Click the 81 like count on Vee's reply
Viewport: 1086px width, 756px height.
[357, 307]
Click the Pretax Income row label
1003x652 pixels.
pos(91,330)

++++++++++++++++++++

> YOUR ASSIGNMENT
Everything in the data above should be set down again precisely.

> ANSWER TO THIS TASK
Click the 81 like count on Vee's reply
Viewport: 1086px width, 756px height.
[357, 307]
Click the Pretax Income row label
1003x652 pixels.
pos(91,330)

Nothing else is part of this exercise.